Government's Devolution Bill inquiry launched

24 July 2015

The Communities and Local Government (CLG) Committee has announced an inquiry into the Government's Cities and Local Government Devolution Bill; the means for delivering local "devolution deals", agreed between combined authorities and central government, such as the Greater Manchester Agreement. The Bill also enables secondary legislation to provide for the creation of elected mayors in combined authority areas.

The CLG Committee will examine a variety of devolution issues, looking at the lessons which can be learned from City Deals, whether the Manchester devolution deal provides a model for other areas, and how the Devolution Bill will build on local accountability. Among other issues, the Committee will also examine the current devolution plans for London in relation to the Bill and how the devolution of health spending to Greater Manchester will affect delivery of health services locally.

Chair’s comment

Clive Betts MP, Chair of the Communities and Local Government Committee, said:

"Devolving power to local areas is the right way to help boost economic growth across the country and can potentially deliver more effective and efficient public services. As a Committee we will want to examine whether this Bill can help deliver real devolution, making services responsive and accountable to local people, and how far the Greater Manchester model is a template for other areas."

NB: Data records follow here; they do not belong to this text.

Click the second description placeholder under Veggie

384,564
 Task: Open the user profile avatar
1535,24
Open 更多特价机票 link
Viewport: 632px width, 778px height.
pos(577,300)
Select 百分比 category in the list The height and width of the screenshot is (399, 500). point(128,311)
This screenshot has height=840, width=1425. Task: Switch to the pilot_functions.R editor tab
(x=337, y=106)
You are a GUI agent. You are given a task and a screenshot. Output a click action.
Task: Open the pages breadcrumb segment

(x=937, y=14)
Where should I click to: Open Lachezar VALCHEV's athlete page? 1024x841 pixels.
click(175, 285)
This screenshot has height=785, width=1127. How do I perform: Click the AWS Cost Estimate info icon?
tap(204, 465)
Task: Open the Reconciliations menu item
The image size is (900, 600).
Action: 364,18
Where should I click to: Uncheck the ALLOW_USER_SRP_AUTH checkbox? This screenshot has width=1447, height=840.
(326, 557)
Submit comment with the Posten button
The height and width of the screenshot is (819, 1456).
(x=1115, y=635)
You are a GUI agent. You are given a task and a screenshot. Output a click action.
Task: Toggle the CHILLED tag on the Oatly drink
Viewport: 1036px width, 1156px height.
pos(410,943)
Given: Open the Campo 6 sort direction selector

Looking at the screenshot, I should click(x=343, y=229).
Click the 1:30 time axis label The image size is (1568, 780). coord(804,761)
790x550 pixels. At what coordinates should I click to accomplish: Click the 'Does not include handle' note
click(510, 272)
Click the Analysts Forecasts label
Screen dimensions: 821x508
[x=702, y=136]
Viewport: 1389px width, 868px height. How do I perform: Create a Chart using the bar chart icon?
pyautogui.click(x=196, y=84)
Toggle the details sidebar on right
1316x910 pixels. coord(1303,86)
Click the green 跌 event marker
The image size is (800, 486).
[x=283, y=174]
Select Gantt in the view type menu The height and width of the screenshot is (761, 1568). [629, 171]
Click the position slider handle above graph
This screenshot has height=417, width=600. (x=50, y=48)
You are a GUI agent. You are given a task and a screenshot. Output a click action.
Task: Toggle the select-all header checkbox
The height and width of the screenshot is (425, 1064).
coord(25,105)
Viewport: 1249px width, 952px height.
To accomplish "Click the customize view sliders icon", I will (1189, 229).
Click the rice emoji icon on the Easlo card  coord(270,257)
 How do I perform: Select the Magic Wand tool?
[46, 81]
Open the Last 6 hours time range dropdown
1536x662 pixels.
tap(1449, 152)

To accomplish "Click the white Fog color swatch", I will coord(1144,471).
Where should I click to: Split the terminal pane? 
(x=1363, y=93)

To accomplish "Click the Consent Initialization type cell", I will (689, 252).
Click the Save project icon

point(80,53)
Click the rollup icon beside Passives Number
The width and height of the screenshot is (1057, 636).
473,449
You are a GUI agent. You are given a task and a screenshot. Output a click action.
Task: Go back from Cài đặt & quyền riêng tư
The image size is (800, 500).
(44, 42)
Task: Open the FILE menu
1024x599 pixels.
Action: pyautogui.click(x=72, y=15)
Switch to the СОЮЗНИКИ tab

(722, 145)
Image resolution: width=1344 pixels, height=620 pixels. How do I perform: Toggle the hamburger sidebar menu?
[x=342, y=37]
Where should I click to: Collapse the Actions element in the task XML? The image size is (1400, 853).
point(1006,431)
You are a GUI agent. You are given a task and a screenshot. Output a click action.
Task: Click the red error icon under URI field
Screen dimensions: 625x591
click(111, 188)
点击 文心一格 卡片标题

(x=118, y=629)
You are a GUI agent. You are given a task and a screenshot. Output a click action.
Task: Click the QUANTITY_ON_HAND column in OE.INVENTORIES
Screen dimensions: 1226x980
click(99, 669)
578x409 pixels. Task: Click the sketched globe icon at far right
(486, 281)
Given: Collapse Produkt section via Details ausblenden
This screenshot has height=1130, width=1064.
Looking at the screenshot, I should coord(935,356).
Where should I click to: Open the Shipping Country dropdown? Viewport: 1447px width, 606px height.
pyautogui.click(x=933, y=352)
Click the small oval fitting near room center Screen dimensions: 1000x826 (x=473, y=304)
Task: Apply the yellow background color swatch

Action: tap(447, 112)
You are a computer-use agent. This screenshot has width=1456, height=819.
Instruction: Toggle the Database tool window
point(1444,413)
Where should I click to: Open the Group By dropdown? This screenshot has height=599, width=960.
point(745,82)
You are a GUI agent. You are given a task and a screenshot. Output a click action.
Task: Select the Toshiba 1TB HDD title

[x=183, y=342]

The Government has published the Cities and Local Government Devolution Bill which will create a legislative framework to support the transfer of powers, and enable secondary legislation to provide for the creation of elected mayors in combined authority areas.

Call for evidence

The Committee invites written evidence on the following issues: 

  • How far the Manchester devolution deal provides a model, and the extent to which this is applicable to other areas; 
  • The devolution of health spending to Greater Manchester and how it will affect delivery of health services locally—and the merits of extending this model to other cities and counties;
  • How the Bill will build on existing local accountability structures and ensure appropriate governance mechanisms are put in place for devolved functions;
  • How the range of models available in the UK and abroad may suit the needs of different authorities, including all areas which have or intend to have a combined authority;
  • The appropriateness of current devolution plans for London and how these relate to the legislation; and, 
  • What lessons can be learnt from the City Deals programme.

We would be grateful to receive written evidence by 1 September 2015.

Send written submissions using the form available on the inquiry page.

Background

During the last Parliament the Coalition Government took a number of steps to devolve powers to local authorities, or groups of authorities, in England, for example, through city deals, whereby responsibility for various funding streams is devolved to local areas in exchange for greater responsibility for stimulating economic growth.

In addition the Government agreed bespoke "devolution deals", involving the transfer of further powers, with Greater Manchester, the Sheffield City Region and West Yorkshire. The Greater Manchester devolution deal also provided for the creation of an elected mayor.

In February 2015, a Memorandum of Understanding was published under which health and social care responsibilities would be devolved to "accountable statutory organisations in Greater Manchester".

In the previous Parliament, the CLG Committee published a report on Devolution in England: the case for local government, which called on the Government to allow local communities in England to take greater control over how money is raised and spent in their areas.